**Work item**
Write out exactly the lines from the one with "The image size is (642, 687)." through the last line of the data below, but not the pictures.

**Study material**
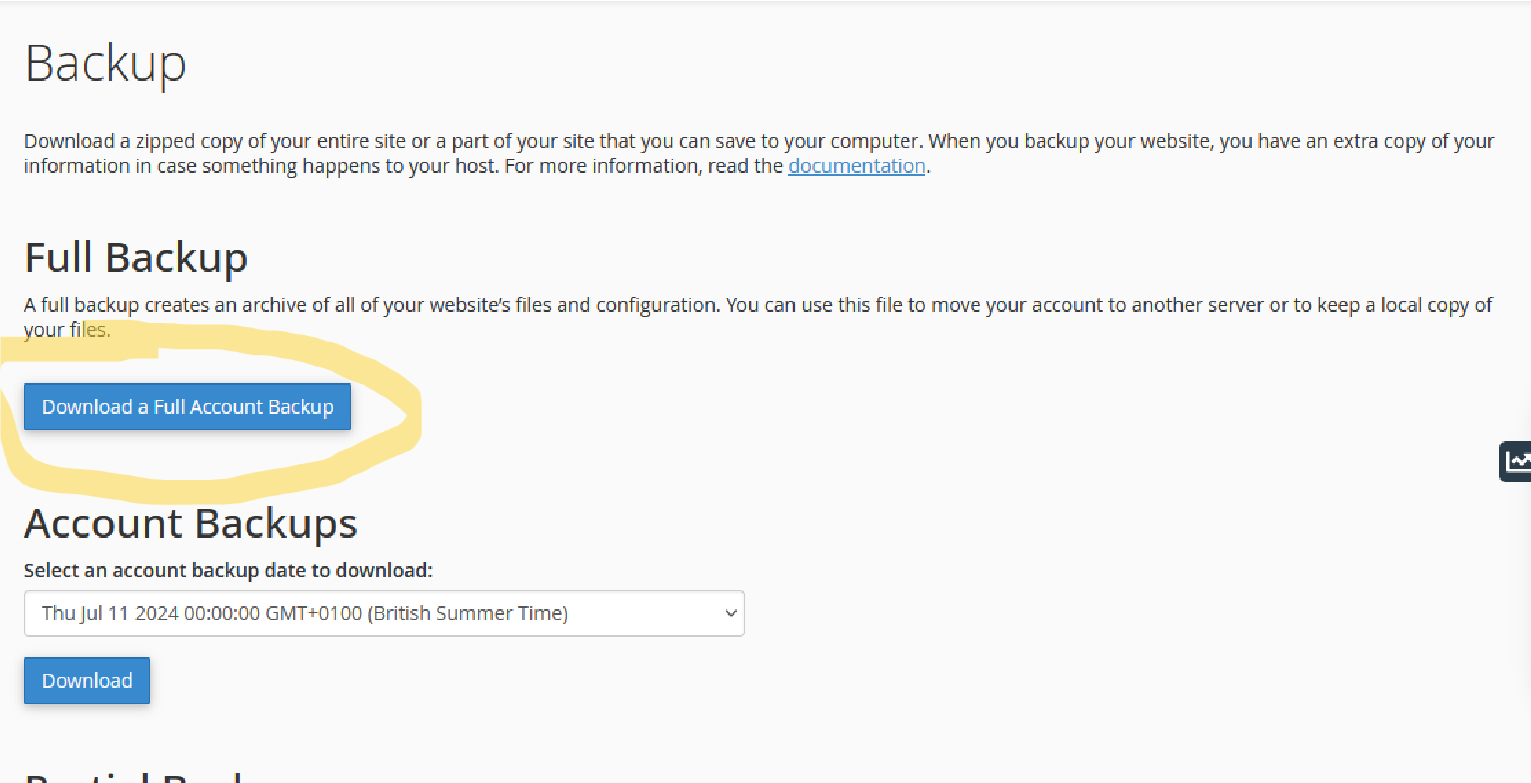
Task: Click the Download a Full Account Backup button
Action: (187, 407)
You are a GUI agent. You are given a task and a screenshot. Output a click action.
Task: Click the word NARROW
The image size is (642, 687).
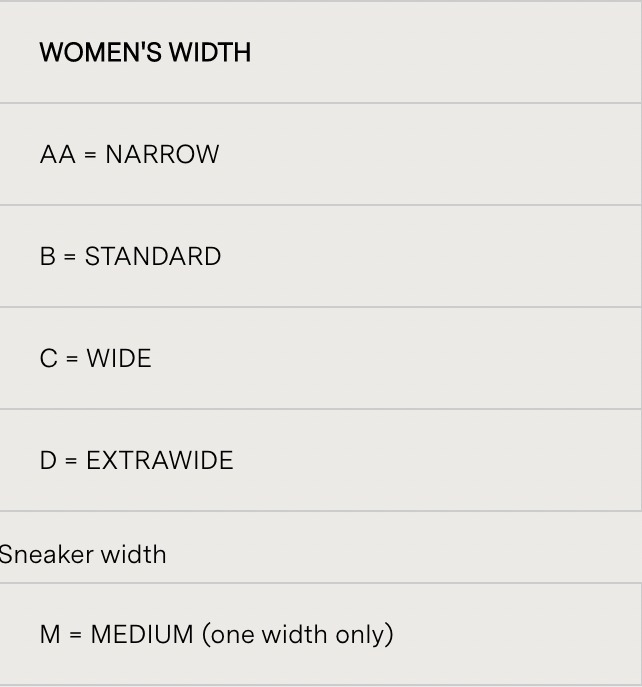pos(162,154)
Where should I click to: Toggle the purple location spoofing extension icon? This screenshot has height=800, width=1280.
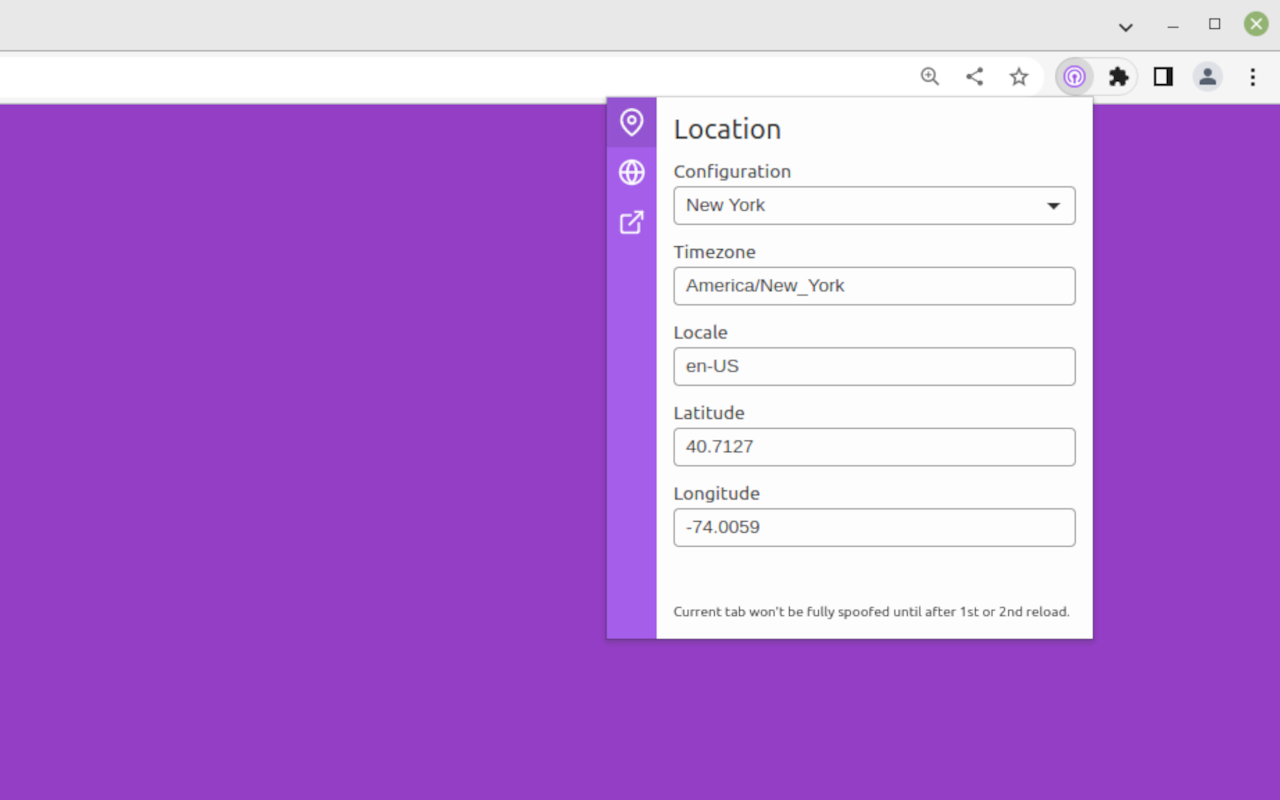[x=1074, y=77]
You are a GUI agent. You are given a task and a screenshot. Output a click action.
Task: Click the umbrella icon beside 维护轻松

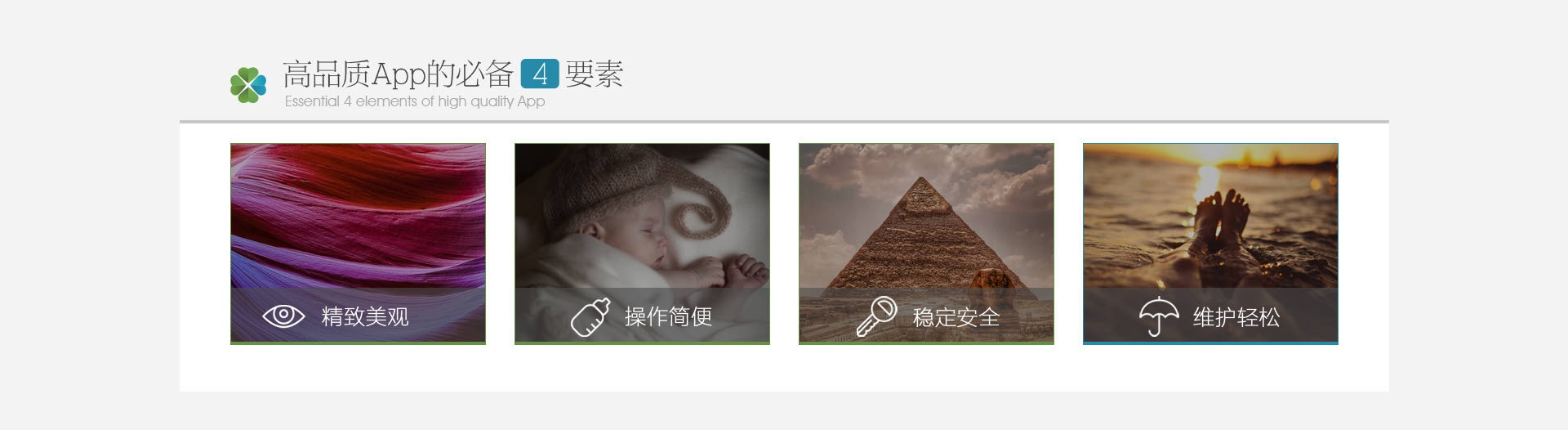coord(1159,316)
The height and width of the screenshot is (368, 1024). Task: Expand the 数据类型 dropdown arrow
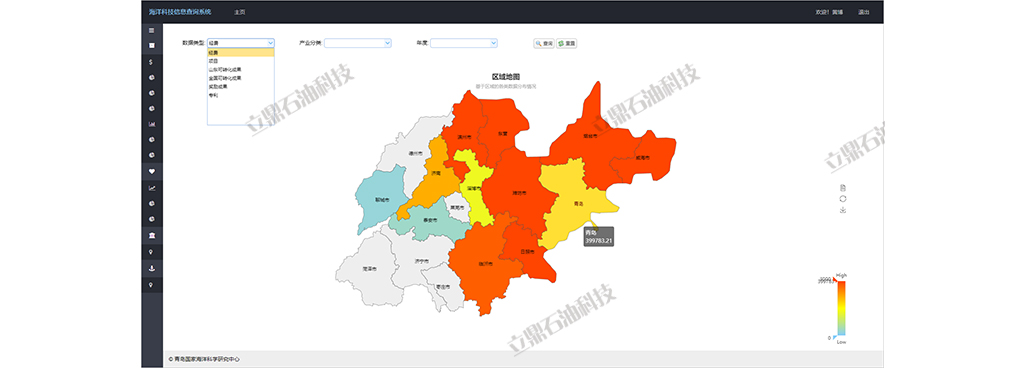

**Answer section**
The image size is (642, 687).
pos(162,154)
Where should I click to: Toggle the purple location spoofing extension icon? This screenshot has height=800, width=1280.
[x=1074, y=77]
You are a GUI agent. You are given a task and a screenshot. Output a click action.
Task: Click the umbrella icon beside 维护轻松

coord(1159,316)
The height and width of the screenshot is (368, 1024). Task: Expand the 数据类型 dropdown arrow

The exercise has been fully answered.